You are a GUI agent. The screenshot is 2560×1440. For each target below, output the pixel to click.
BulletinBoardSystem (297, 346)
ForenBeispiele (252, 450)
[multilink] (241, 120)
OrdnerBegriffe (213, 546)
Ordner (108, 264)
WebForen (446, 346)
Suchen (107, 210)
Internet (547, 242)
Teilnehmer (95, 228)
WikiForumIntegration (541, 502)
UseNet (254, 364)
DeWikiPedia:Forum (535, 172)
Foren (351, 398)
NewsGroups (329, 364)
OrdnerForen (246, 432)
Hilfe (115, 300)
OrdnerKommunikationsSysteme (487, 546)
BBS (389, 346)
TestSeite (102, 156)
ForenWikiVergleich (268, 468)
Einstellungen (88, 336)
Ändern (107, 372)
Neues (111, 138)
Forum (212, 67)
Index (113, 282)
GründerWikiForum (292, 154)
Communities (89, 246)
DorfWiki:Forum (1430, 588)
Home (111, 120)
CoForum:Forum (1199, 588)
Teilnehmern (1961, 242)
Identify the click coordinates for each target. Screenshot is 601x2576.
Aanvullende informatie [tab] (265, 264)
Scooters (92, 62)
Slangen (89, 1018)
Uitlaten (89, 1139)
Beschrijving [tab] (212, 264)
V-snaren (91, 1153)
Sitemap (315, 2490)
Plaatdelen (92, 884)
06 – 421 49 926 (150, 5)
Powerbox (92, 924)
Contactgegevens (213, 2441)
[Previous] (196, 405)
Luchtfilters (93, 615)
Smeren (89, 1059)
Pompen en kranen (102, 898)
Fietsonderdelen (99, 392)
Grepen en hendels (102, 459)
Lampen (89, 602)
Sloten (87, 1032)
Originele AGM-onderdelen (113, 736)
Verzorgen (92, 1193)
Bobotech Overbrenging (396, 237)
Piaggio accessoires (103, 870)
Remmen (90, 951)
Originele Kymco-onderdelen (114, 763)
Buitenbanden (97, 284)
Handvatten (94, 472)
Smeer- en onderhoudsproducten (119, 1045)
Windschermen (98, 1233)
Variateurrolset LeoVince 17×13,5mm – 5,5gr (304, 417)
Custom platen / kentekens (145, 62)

══════

:: WHAT NEEDS TO BE DONE ::
Find the string "target" in the material above, and report every line where it occurs.

:: ANSWER AREA ::
You are a GUI agent. The screenshot is 2560×1440. For each target below, output the pixel to click.
Identify the click coordinates for each target. Screenshot is 601x2576.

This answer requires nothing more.